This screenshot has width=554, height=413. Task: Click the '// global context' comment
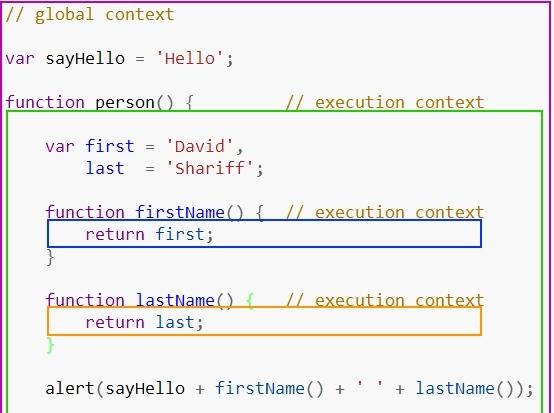[90, 15]
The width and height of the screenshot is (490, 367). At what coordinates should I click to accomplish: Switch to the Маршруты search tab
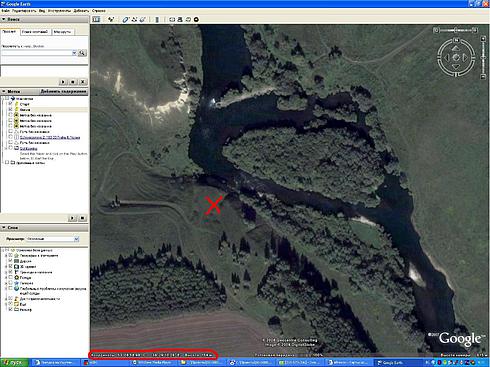(62, 32)
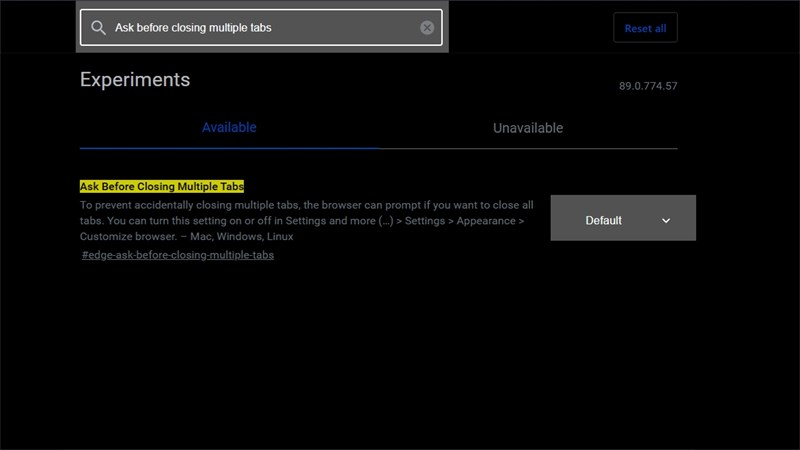The image size is (800, 450).
Task: Open the Default dropdown for the flag
Action: (x=622, y=219)
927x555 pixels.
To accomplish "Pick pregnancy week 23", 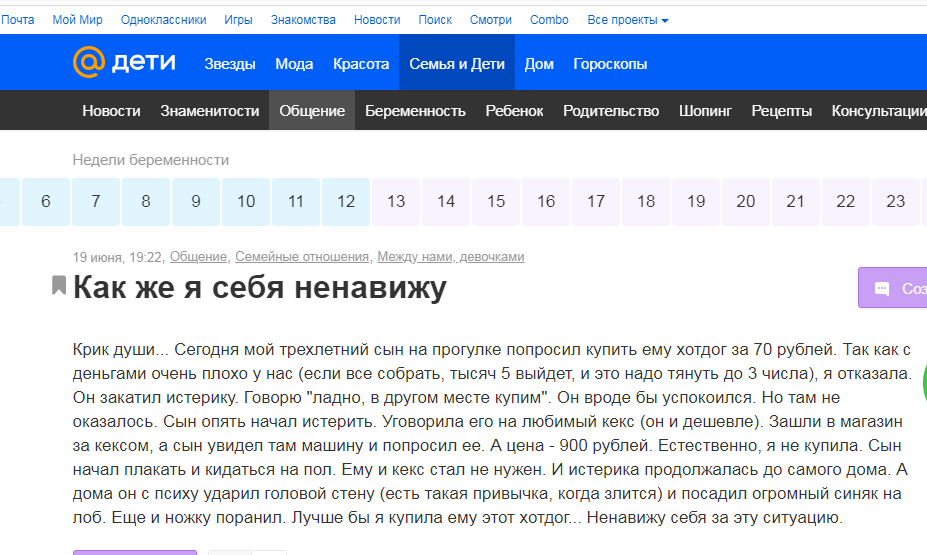I will point(896,202).
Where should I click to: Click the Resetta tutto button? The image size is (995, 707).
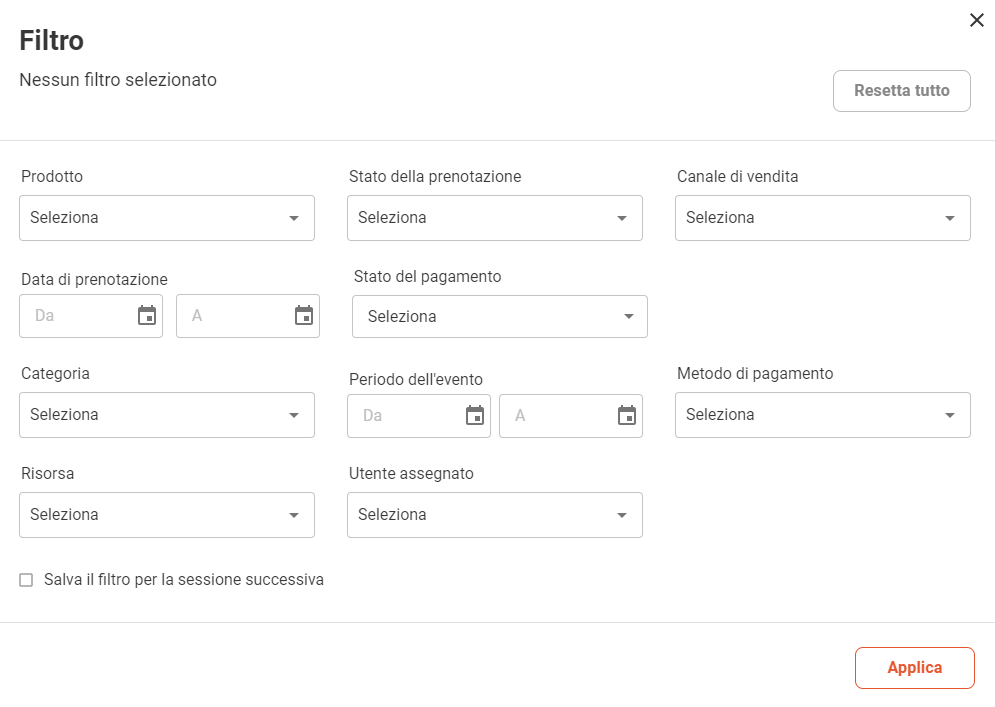[902, 91]
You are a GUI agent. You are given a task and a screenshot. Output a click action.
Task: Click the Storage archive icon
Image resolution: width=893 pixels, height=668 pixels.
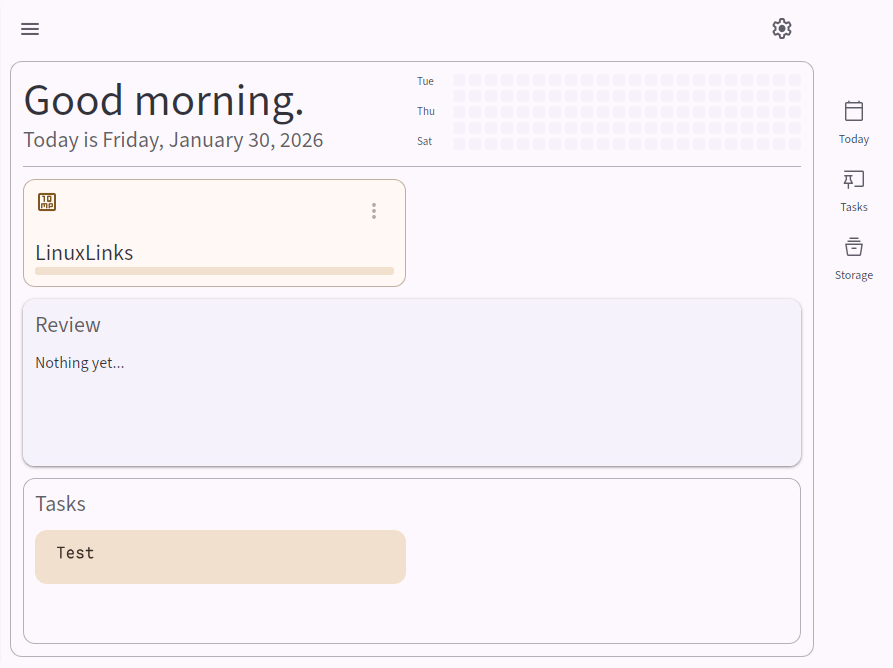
════
YOUR INSTRUCTIONS
Where a line of the records contains the word "pixels", copy that line.

RESULT FOR THIS TASK
927x555 pixels.
Image resolution: width=893 pixels, height=668 pixels.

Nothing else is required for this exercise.